Please say how many lines in the records contain the word "agent", giving only the number.

═════ DATA ═════

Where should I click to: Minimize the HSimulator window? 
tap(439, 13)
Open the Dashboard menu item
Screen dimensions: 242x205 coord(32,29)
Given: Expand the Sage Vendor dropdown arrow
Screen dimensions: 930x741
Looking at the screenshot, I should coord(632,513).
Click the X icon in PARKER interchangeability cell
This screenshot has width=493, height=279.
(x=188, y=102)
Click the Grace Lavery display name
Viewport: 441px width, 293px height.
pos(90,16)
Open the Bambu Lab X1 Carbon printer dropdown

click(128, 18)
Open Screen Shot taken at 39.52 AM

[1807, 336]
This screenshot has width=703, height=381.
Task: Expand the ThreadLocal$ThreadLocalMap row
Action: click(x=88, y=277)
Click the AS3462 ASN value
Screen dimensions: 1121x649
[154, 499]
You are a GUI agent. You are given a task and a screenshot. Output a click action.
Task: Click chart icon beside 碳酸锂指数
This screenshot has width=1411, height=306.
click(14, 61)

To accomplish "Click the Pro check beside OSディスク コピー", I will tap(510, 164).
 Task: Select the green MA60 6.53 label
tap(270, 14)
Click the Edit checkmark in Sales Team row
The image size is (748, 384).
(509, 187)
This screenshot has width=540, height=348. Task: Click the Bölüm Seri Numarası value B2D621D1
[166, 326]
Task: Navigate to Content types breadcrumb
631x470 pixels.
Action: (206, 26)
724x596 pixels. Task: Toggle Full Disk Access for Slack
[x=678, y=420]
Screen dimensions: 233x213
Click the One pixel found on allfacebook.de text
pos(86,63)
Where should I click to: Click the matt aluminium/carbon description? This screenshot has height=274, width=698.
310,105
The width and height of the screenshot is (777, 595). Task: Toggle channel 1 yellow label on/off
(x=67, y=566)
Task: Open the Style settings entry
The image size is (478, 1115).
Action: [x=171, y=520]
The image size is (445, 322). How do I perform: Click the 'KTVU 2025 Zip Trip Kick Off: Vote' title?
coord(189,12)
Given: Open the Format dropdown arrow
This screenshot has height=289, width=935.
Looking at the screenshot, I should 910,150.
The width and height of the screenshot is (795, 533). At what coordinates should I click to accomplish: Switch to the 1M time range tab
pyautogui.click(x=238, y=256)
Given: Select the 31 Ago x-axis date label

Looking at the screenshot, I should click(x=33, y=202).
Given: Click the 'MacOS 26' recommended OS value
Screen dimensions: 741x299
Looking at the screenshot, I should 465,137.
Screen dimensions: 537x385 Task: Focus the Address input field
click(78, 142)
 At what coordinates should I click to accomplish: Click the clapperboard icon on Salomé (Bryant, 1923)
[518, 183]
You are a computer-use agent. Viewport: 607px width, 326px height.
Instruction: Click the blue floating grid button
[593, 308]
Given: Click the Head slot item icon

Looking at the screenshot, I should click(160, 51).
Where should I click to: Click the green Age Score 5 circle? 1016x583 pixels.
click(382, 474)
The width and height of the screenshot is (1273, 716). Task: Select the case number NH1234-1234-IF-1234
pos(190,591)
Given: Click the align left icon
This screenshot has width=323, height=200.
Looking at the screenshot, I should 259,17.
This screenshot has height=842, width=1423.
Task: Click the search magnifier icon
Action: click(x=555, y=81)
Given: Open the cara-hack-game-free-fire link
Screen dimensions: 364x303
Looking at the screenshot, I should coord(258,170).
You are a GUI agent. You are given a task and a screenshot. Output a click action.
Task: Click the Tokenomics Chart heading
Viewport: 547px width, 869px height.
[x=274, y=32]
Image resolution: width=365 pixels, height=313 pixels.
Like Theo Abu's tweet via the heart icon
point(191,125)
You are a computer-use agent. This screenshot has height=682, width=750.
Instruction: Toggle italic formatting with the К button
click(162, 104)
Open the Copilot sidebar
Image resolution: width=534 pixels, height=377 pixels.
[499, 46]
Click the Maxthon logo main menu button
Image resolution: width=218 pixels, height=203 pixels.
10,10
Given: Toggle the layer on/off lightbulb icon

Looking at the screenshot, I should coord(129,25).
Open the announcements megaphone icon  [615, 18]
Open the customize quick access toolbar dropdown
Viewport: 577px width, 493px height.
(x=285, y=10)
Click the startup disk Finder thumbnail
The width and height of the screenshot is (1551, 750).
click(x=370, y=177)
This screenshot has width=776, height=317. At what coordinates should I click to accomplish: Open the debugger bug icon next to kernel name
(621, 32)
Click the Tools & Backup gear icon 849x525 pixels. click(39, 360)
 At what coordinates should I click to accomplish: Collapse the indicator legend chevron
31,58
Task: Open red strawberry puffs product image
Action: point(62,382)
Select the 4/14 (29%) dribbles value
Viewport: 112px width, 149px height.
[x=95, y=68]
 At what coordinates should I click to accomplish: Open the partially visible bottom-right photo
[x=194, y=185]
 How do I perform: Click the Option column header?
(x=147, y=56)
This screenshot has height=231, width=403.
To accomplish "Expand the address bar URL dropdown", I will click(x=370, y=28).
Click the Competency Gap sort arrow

═════

■ RESPONSE TO THE TASK
4